Alan Greenspan perfected the art of bubble creation. Real estate followed the dot.com crash as the perfect milieu for this.
Fed money was created in truckloads and hauled over to the mortgage banks, who then handed it out to anyone who could fog a mirror.
The banks knew full well that most of these loans were toxic, so they bundled them together into derivatives packages and sold them, as AAA rated investments, to foreign sovereign funds, large retirement and pension funds and other banks. The mortgage lenders and hedge funds made out like bandits ... until the music stopped.
The wishful thinking was that housing values would climb forever. As soon as the overbuilt housing market cooled a bit, and there was no more equity growth in the overvalued homes that had served as ATMs for the shakier credit mortgage holders, the monthly payments began to default... growth in the sector halted and the bubble popped.
When the buyers of the worthless derivatives instruments, who had hedged their investments with big insurers like AIG, arrived with their hands out, AIG had no reserves to pay all of the claims.

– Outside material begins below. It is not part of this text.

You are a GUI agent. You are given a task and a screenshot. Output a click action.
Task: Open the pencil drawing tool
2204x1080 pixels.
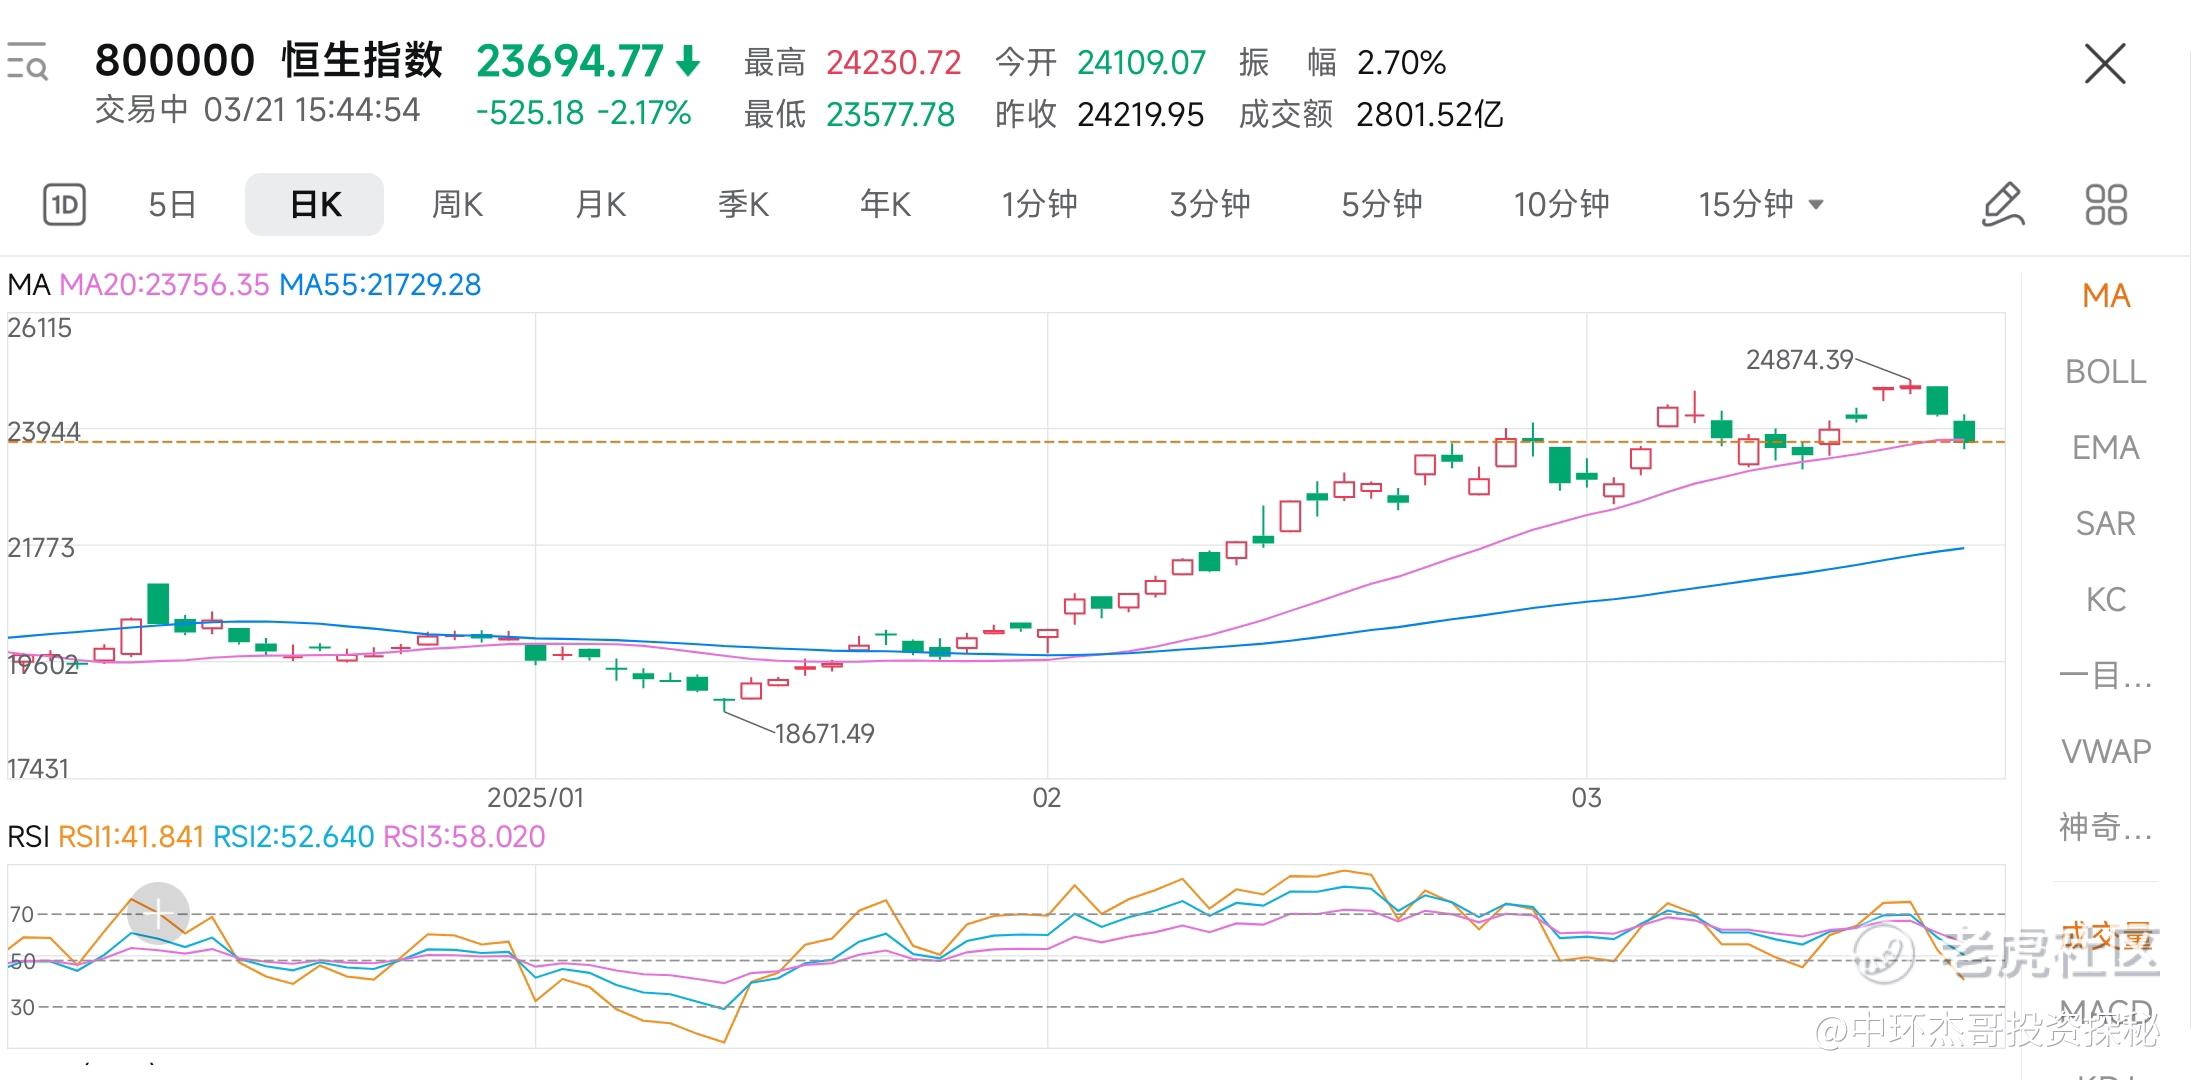[x=2003, y=205]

The dominoes toppled. Pension funds were wiped out. The "too big to fail" criminal enterprises called investment banks were saved - the taxpayers took one to the head for the good of the team, and the banks began looking for the next bubble to inflate.
Walking away from an upside down mortgage in this scenario, i.e. "strategic default", makes sense.
Your taxes, and those of future generations, will pay for the banker's folly. Welcome to the brave new world, comrade consumer. Of course it will all collapse soon... just as planned.